I understand that you are a breeder so may not look on its structure favorably but many of us on this forum have dogs that are not quite up to standard and it can hurt hearing a comment like that. The puppy is adorable and the OP is happy, that should be enough.


----------



## Geeheim (Jun 18, 2011)

I hate to be a party pooper too... But, I just have to add my 2 cents in here. I'm aware the OP already has the puppies, obviously loves them and I really do hope they do right by them both. But, wow 2 puppies at once!?! Just a week apart in age!?!? They are going to have a very challenging road ahead of them. I would never get two puppies at the same time and most certainly not two puppies of different breeds at that. 

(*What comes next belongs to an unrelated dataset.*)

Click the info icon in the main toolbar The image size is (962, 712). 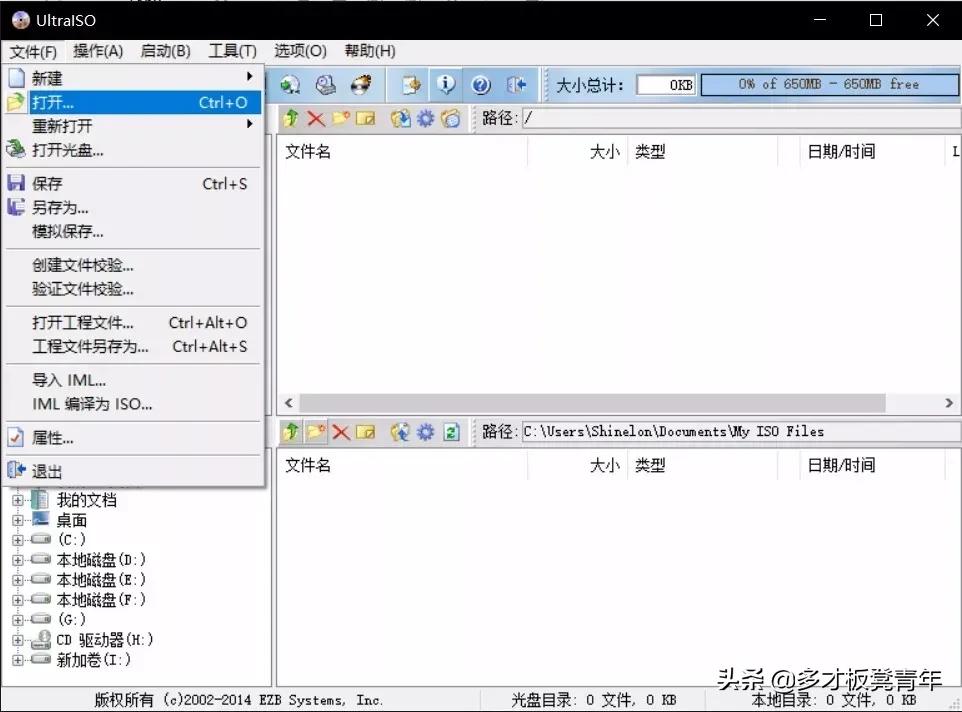446,85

BTW both are very cute and I wish you all the luck with them. =)


----------



## Warrior09 (May 8, 2011)

catz said:


> I dont think calling the rottie a poor example of the breed is very nice. The OP has the puppy and loves it. Why comment on its looks now.
> I understand that you are a breeder so may not look on its structure favorably but many of us on this forum have dogs that are not quite up to standard and it can hurt hearing a comment like that. The puppy is adorable and the OP is happy, that should be enough.

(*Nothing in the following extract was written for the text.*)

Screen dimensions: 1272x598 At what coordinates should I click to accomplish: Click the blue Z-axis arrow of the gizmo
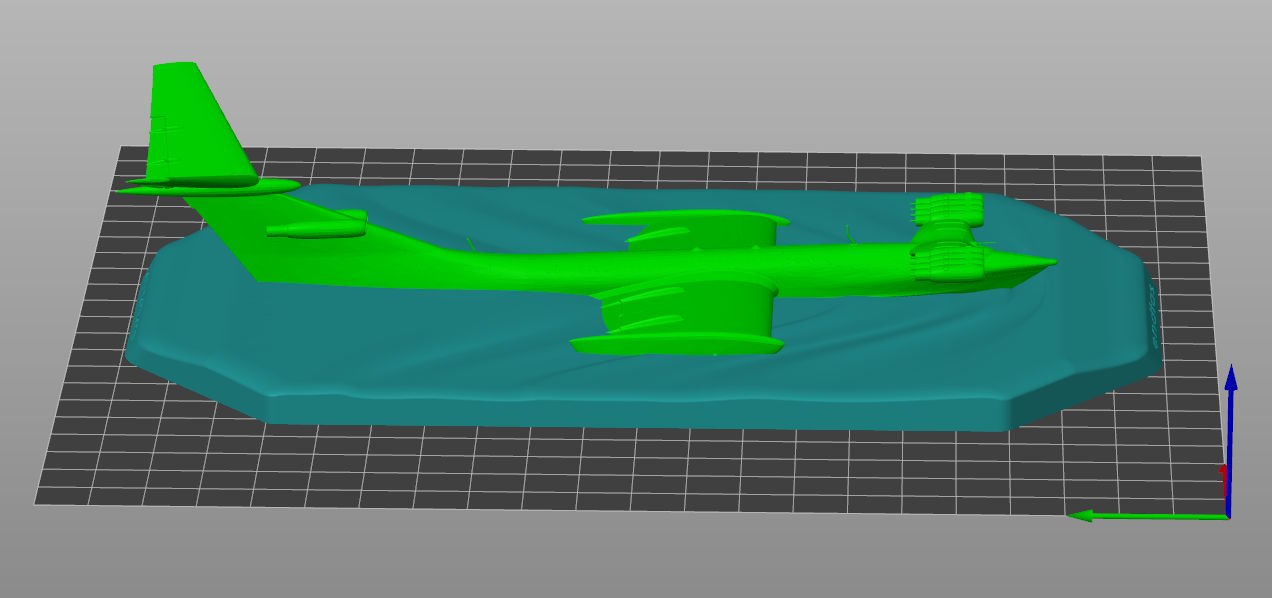coord(1231,385)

I totally agree  it doesn't matter if the rottie is up to standard or not, as long as the OP is happy and content with the puppy. I def couldn't handle two puppies at the same time, my patience and nerves would be shot LOL congrats to the OP for taking on a huge challenge, hopefully it worked out for her


----------



## Kittilicious (Sep 25, 2011)

bocron said:


> The rottie is an extremely poor example of the breed(I used to show them many moons ago).


So what is he supposed to do with it? Kill it?


----------



## Gracie's My Girl (May 27, 2011)

They are both just too cute! Best of luck raising them!


----------